Earlier today, Judge Pearson of the Northern District of Ohio stayed four co-pending district court cases involving patents subject to a number of ongoing Covered Business Methods (CBM) Post-Grant Reviews. See Progressive Casualty Insurance Co. v. Safeco Insurance Co., No. 1:10-cv-01370, Order resolving ECF No. 98, at 22 (N.D. Ohio Apr. 17, 2013).
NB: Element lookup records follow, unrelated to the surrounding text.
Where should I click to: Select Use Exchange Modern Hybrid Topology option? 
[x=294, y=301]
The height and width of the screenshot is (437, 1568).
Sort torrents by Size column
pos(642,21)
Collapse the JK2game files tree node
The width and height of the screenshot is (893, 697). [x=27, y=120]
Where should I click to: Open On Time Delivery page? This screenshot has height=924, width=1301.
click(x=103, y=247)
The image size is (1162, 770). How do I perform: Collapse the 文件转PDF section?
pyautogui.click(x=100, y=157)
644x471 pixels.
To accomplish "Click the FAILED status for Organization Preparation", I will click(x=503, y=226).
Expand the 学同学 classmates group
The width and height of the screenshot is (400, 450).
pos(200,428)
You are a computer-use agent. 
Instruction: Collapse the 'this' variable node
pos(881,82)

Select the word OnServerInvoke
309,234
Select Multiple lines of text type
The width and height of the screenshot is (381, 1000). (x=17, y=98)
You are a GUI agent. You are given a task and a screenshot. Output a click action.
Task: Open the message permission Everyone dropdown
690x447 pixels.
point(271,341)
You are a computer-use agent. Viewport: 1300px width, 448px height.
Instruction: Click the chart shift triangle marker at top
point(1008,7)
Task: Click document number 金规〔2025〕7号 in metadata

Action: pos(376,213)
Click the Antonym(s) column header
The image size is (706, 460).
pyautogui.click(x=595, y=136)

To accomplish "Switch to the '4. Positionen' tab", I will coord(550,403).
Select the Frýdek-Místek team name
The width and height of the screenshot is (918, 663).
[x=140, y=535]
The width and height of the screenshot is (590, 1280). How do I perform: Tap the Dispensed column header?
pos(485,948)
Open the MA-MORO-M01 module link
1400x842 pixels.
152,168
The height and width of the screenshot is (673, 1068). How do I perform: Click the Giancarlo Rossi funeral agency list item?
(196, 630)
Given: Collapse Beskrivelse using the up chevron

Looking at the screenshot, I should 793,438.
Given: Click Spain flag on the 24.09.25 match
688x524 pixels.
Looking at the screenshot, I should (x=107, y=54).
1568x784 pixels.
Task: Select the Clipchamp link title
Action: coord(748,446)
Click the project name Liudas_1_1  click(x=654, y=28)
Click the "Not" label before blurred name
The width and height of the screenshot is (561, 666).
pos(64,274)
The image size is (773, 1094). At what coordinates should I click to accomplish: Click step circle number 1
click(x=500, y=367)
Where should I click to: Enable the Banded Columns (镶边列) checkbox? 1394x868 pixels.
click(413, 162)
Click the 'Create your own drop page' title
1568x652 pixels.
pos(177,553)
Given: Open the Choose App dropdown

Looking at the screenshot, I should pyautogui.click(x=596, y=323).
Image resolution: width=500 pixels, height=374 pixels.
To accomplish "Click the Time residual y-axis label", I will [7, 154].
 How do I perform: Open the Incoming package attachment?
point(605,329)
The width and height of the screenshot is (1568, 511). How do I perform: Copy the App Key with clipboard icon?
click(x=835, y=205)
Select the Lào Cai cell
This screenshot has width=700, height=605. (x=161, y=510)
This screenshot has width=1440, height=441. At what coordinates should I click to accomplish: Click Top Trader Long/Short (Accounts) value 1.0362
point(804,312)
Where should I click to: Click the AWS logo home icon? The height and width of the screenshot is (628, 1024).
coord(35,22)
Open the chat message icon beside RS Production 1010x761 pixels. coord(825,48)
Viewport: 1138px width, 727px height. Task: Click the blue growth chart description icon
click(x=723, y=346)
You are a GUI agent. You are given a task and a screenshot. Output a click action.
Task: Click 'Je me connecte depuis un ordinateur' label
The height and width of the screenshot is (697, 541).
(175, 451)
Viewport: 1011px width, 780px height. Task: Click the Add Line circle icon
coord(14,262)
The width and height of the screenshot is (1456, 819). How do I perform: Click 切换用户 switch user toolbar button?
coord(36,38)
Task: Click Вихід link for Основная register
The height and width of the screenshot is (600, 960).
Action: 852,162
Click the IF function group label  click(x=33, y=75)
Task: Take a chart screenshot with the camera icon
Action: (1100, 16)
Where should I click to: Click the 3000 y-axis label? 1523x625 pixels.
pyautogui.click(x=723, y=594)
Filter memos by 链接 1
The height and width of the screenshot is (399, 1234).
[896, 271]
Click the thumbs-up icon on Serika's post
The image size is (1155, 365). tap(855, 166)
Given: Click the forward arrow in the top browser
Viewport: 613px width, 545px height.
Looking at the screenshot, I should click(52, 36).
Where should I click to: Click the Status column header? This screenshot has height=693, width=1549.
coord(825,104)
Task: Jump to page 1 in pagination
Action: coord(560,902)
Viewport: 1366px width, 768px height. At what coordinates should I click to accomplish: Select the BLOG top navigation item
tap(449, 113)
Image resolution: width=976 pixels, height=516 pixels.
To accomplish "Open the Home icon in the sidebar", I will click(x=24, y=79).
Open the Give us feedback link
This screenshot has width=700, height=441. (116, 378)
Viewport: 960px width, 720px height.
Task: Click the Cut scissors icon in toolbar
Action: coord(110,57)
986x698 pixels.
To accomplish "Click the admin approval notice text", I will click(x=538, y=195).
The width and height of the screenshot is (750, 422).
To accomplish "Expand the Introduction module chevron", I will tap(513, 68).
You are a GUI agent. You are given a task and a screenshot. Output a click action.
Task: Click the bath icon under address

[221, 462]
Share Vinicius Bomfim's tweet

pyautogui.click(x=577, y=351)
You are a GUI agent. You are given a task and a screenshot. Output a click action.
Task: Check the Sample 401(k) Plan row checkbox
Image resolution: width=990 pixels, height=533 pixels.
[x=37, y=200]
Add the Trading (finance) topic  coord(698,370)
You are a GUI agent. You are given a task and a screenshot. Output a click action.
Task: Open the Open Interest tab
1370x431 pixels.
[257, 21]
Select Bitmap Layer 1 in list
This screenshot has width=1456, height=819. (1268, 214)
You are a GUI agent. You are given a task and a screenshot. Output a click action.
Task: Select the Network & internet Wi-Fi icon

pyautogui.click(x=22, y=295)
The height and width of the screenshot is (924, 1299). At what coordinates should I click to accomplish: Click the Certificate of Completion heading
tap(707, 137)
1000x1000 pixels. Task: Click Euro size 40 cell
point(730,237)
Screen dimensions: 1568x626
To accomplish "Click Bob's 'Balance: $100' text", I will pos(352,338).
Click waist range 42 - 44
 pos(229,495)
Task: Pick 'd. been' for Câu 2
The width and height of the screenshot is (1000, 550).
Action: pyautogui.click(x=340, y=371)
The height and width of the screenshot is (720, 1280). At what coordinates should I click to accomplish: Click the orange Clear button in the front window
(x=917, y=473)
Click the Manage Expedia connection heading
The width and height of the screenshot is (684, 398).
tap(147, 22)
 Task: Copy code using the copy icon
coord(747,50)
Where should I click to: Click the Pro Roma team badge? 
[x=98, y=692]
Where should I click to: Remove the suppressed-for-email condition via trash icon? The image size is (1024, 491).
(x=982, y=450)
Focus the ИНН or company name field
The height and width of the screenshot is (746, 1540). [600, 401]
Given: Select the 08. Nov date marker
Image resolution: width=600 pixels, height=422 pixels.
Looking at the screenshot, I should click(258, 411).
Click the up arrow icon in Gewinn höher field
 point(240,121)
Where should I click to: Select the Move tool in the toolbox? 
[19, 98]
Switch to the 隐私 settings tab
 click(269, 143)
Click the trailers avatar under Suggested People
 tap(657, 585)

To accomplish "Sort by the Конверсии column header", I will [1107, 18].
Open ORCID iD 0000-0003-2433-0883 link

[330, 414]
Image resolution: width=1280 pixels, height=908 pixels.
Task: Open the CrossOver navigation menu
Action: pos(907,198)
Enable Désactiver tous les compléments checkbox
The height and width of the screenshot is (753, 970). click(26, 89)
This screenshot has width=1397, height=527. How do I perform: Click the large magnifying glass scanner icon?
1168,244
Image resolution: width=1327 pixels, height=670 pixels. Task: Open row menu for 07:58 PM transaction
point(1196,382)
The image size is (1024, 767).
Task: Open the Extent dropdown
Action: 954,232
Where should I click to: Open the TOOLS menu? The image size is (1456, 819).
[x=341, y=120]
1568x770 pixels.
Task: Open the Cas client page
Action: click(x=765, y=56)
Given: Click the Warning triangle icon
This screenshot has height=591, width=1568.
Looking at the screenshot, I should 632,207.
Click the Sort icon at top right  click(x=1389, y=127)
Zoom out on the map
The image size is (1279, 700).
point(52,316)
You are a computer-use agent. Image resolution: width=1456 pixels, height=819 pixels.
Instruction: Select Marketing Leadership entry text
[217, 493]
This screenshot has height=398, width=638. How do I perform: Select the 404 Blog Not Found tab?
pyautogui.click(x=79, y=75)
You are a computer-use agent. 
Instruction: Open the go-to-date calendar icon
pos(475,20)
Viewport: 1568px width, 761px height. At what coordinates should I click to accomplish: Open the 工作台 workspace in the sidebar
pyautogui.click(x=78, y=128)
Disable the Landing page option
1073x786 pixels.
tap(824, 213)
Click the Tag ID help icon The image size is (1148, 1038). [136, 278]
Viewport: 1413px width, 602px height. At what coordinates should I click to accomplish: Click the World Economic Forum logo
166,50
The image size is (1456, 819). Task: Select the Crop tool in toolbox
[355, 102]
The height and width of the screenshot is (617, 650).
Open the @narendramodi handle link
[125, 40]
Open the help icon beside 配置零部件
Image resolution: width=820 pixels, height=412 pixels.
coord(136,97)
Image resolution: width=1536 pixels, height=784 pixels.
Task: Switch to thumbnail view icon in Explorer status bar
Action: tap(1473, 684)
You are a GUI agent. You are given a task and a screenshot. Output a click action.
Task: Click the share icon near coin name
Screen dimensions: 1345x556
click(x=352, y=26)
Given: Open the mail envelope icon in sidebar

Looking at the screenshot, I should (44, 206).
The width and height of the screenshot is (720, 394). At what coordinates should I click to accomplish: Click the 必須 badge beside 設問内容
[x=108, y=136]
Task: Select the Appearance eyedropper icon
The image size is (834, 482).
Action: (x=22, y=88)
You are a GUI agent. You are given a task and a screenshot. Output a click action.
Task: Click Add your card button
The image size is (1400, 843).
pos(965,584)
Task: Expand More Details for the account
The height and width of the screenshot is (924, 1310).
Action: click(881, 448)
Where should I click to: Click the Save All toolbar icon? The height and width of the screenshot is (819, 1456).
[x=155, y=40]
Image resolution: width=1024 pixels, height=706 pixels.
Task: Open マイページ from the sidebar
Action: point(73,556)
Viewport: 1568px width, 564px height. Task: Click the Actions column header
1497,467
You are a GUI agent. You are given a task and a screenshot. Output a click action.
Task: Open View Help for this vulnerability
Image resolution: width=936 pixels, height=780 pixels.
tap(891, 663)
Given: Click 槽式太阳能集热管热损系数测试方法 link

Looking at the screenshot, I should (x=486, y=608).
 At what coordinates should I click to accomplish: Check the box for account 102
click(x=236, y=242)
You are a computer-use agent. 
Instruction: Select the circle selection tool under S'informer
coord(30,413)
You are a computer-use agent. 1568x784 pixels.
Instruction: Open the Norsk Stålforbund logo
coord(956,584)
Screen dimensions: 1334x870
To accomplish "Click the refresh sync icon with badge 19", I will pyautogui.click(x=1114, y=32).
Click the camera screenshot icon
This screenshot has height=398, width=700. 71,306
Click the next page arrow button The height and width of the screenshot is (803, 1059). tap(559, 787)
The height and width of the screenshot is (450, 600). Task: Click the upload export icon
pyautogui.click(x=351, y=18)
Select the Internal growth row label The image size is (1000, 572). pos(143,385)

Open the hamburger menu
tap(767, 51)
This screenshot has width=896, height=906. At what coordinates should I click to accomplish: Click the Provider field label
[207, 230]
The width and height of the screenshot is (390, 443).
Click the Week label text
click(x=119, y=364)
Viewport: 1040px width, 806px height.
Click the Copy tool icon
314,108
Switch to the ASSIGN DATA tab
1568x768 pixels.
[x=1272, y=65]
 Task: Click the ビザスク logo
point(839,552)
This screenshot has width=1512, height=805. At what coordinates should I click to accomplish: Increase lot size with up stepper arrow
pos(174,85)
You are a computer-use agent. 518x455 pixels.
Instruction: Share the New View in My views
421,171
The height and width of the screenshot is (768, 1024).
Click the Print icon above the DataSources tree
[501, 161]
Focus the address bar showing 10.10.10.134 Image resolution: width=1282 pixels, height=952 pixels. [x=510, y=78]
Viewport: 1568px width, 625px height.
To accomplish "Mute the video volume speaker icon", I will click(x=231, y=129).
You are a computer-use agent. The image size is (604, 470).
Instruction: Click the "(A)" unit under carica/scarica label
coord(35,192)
To date, no district court has ultimately denied a motion to stay pending CBM review.

Section 18(b)(1) of the AIA specifies four factors for determining whether to stay a case pending post-grant review of CBM patents:

  1. whether a stay, or the denial thereof, will simplify the issues in question and streamline the trial;
  2. whether discovery is complete and whether a trial date has been set;
  3. whether a stay, or the denial thereof, would unduly prejudice the nonmoving party or present a clear tactical advantage for the moving party; and
  4. whether a stay, or the denial thereof, will reduce the burden of litigation on the parties and on the court.

Judge Pearson concluded that "[t]he analysis of the four-factor test . . . counsels in favor of granting each defendant's motion to stay" and closed each of the cases pending notification of the completion of the CBM review.

Judge Pearson considered the legislative history of the factors identified in the AIA and concluded that "the test established by the AIA is designed to increase the likelihood that a stay will be granted when transitional CBM review, in comparison with an ordinary USPTO reexamination, has been instituted." Examining the four factors, the court concluded that factor three (undue prejudice) "moderately points in favor of denying the motions to stay, [but] it is insufficient to defeat the remaining factors which strongly counsel in favor [of] staying the cases." The court noted that "[b]ased on the preliminary determinations made by the PTAB, it appears that each claim in contention . . . across the five patents-in-suit, is 'more likely than not' to be invalidated." With respect to the fourth factor, the court found that granting a "stay would relieve Liberty Mutual and Progressive of the burden of litigating in multiple fora" and that the "Court would be relieved of having to expend substantial judicial resources in deciding claim construction, noninfringement, and invalidity issues before those claims are invalidated, narrowed, or refined through CBM review."